On June 21, that sprint came to a close as a group of 29 Tribune stakeholders gathered together for a thorough review of the Hub’s recommendations. The presentation, co-delivered by Hub vice president Evan Mackinder and Texas Tribune staffers Reese Oxner and Allyson Waller, along with Andrew, covered what the group had accomplished in terms of improving newsletter performance and developing a stronger identity, as well as where Tribune newsletters were headed.
“News organizations are looking for ways to increase their reader engagement and revenue — and newsletters are the key to doing just that,” said Mary Walter-Brown, chief executive officer of the News Revenue Hub. Since founding the organization in 2016, Walter-Brown and the Hub team have worked closely with dozens of newsrooms to examine their newsletter offerings.
Mackinder said newsrooms typically come to the Hub for help finding a “center of gravity” for their newsletters: looking for guidance on attaching goals to newsletter products, measuring their success, and connecting newsletters to revenue. Some clients come looking for newsletter optimization — “small tweaks, not a total overhaul,” Mackinder explained — while other organizations seek assistance with an overall newsletter strategy.
The Tribune – with more than 16 newsletters and email products reaching 150,000+ total subscribers and representing a $1M+ revenue line – contracted with the Hub to both optimize its flagship newsletter products and start down the road of examining its full suite of email offerings, especially to align those newsletter products with its membership program.
The Hub and Tribune teams worked together in a six-month sprint from January to June 2023 – here’s what they accomplished:
A thorough assessment
The Tribune initially wanted to focus on its two flagship newsletters: The Brief, a daily newsletter dedicated to informing Texans about their state, including politics, public policy and impacts on their communities; and The Blast, a subscriber-only daily newsletter that delivers deep-dive statehouse reporting and in-depth context about Texas politics. While The Brief is a free daily newsletter, The Blast is the Tribune’s premium subscription product with a variety of pricing levels.
With the 2023 Texas Legislature in session, a new writer for The Blast premium product on board and a product / audience working group assembled, the Tribune was ready to sharpen its strategy and re-examine content, audience and revenue strategies for its daily and premium newsletters.

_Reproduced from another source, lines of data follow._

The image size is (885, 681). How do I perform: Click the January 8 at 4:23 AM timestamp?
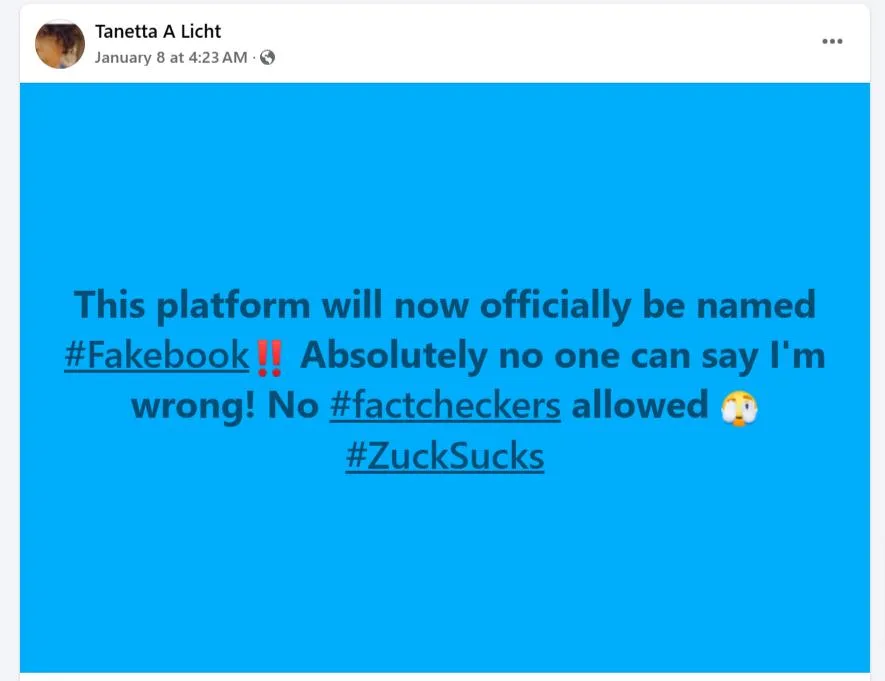pyautogui.click(x=170, y=58)
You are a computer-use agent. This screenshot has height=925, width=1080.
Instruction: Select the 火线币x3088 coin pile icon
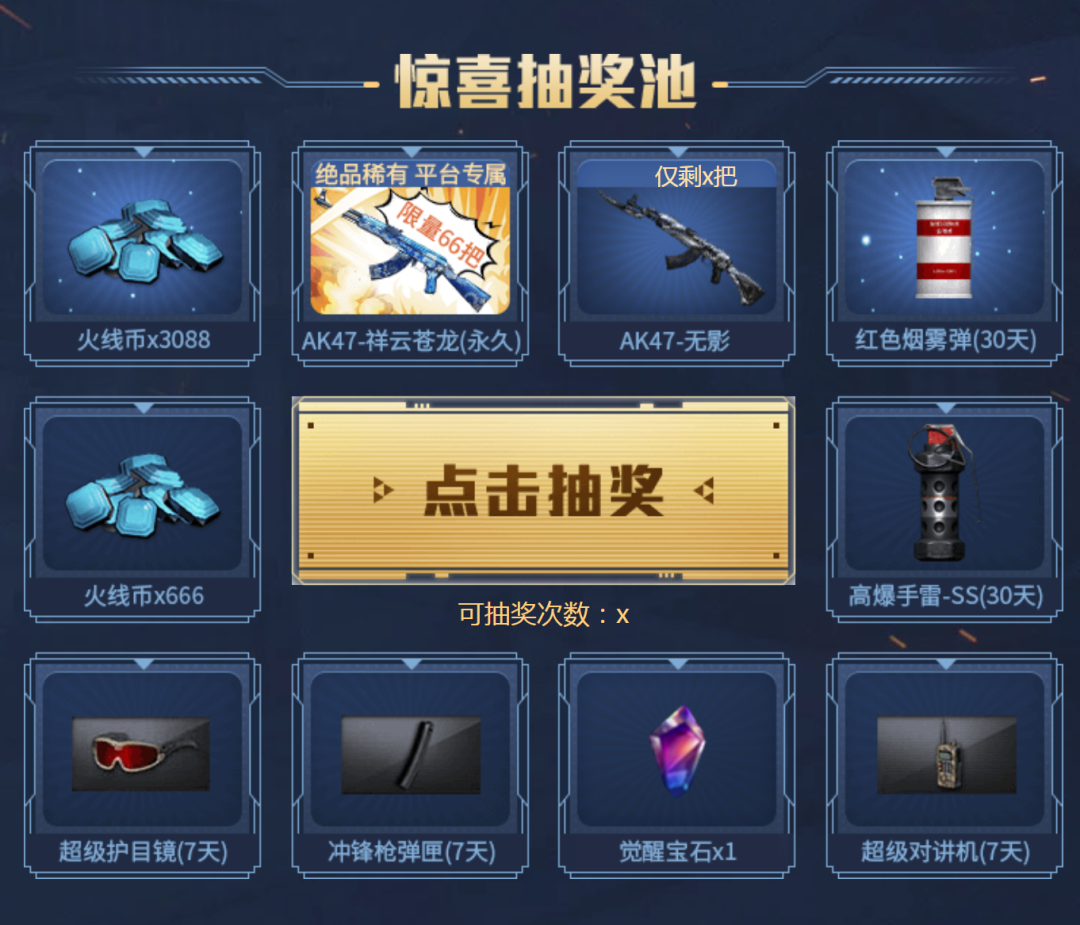144,240
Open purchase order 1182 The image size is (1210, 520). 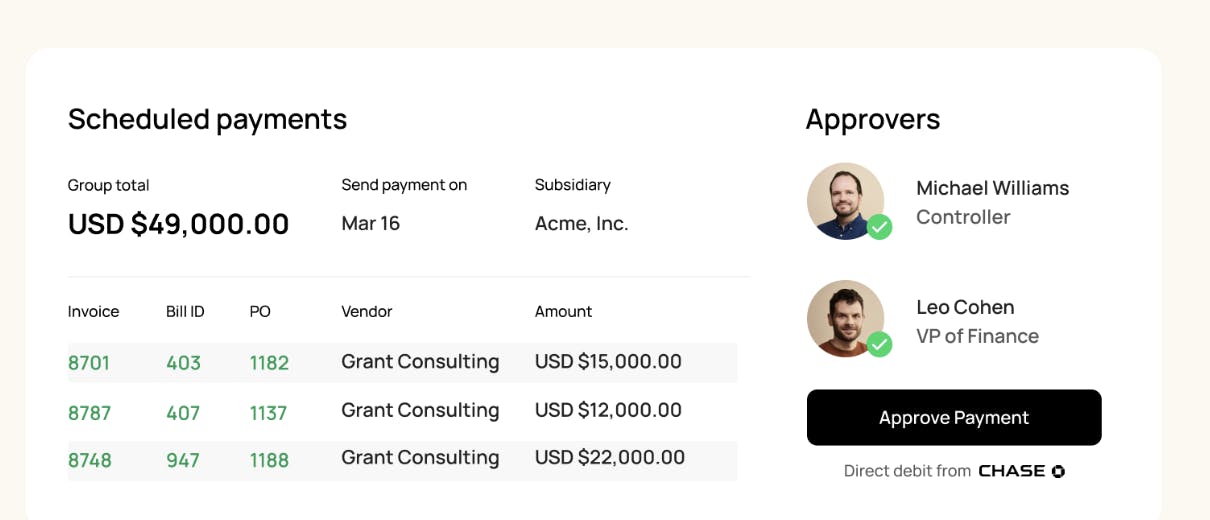(269, 363)
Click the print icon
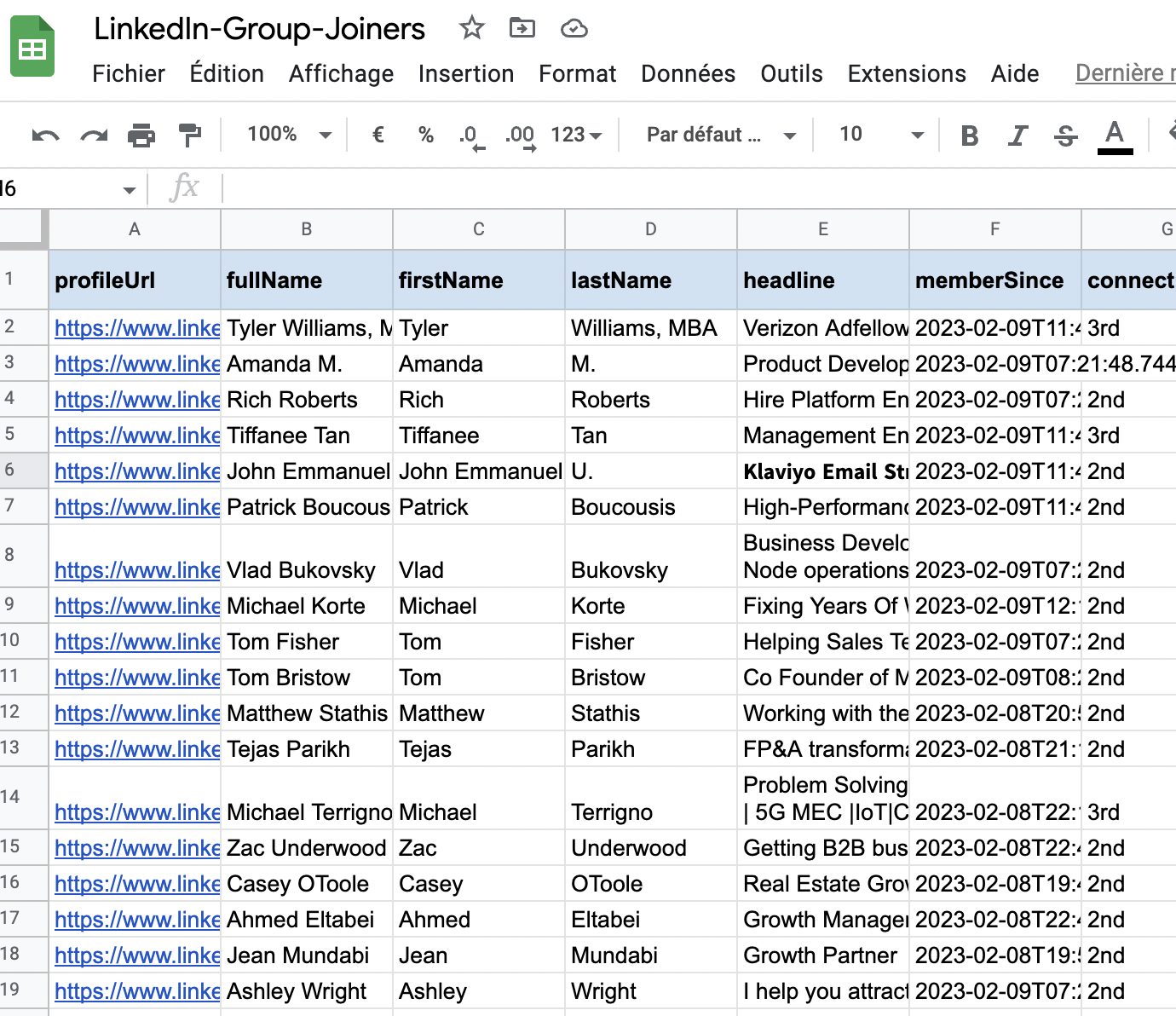 click(x=141, y=136)
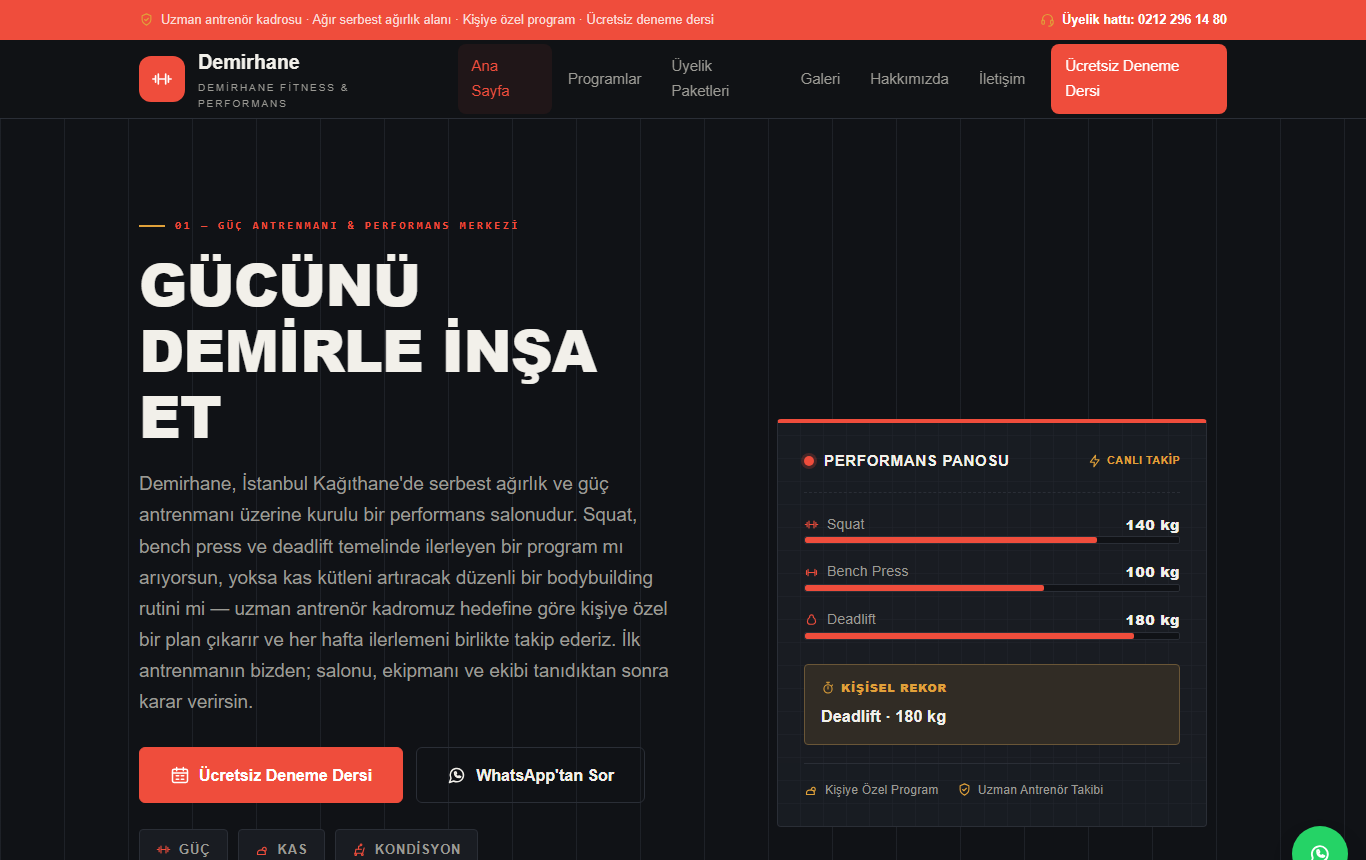Screen dimensions: 1366x860
Task: Click the headset icon beside Üyelik hattı
Action: coord(1047,20)
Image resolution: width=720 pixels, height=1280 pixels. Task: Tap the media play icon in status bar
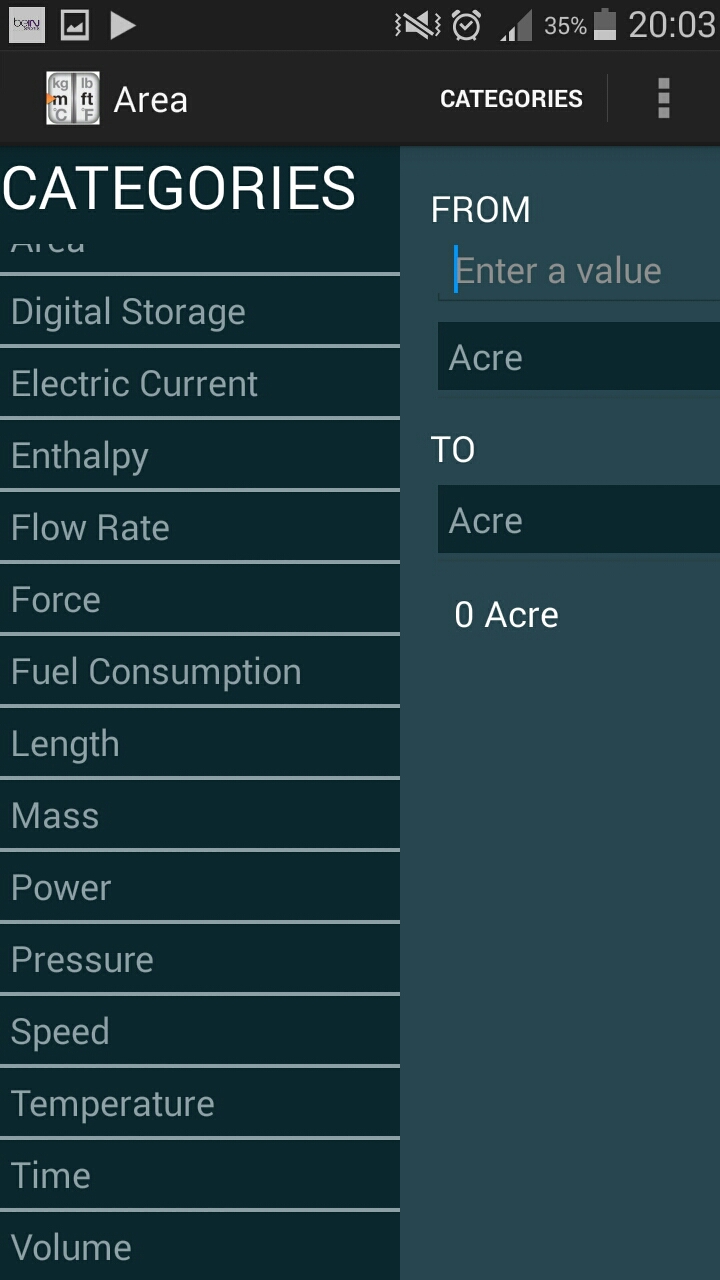(122, 24)
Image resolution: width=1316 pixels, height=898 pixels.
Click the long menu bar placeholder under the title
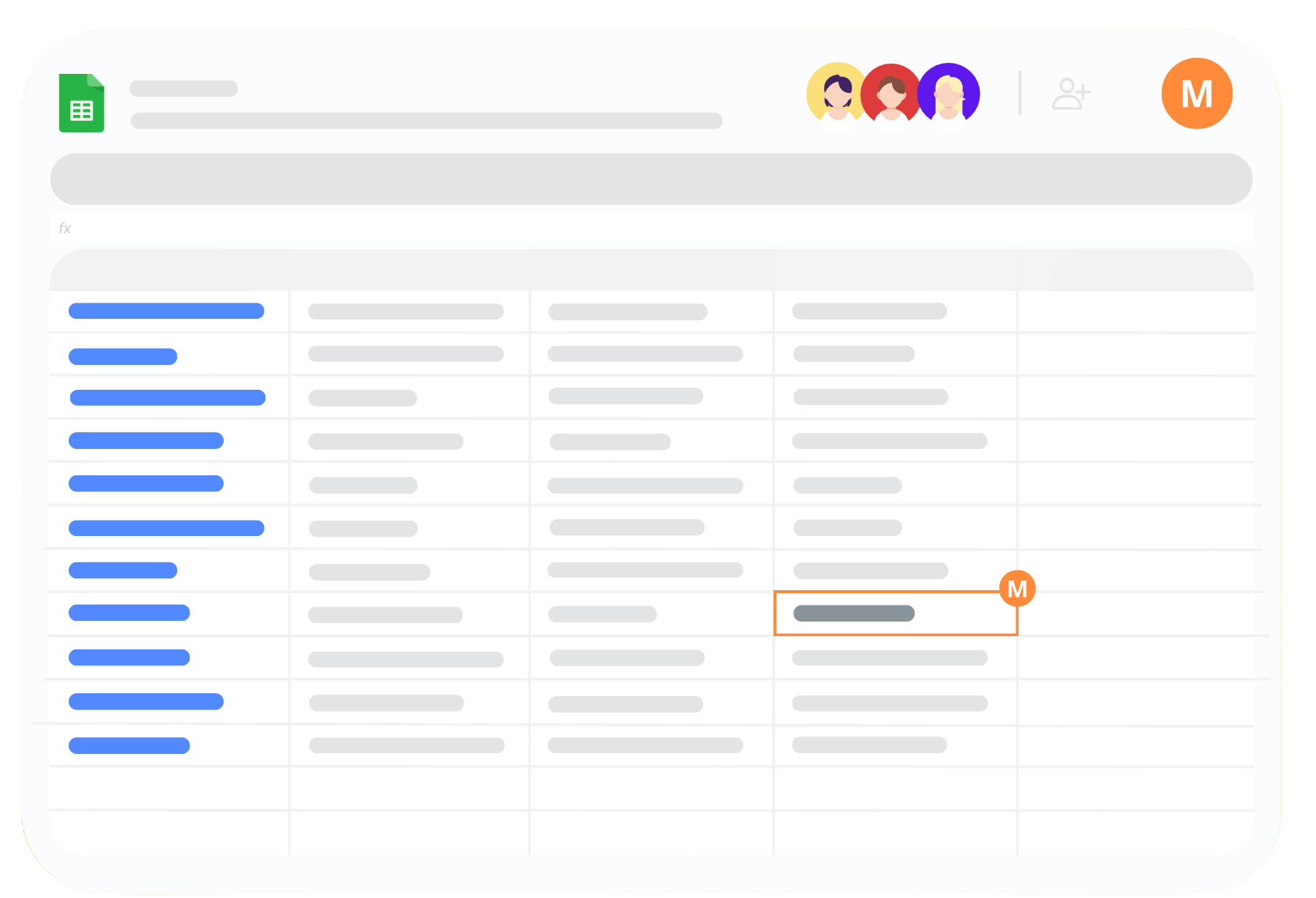pyautogui.click(x=426, y=121)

The Hub’s first step was to do an overall assessment of The Brief and The Blast. Mackinder, along with Hub news product specialist Mac Blair, analyzed Mailchimp data “to look at a broad array of metrics to gauge the basic health of those products,” he explained. They looked at growth, engagement and revenue, as well as the newsletters’ design, readability and skimability. They also created surveys for newsletter readers, and explored the Tribune’s strategies for acquisition and cross-promotion.
With all of that information in hand, the Hub team “laid out a giant assessment for senior [Tribune] staff,” which included next steps and best practices to improve both products, Mackinder explained. From there, the Hub and Tribune teams created a roadmap for the work ahead.
The first step of the roadmap was to create distinct value propositions and goals for both newsletters. Mackinder and Blair led the Tribune team through a strategic workshop — lasting around three hours per newsletter — that answered questions about what makes each product unique, what readers want, and how each product is connected to revenue. After the workshop, the Tribune product team drafted memos for each newsletter that were circulated among senior management.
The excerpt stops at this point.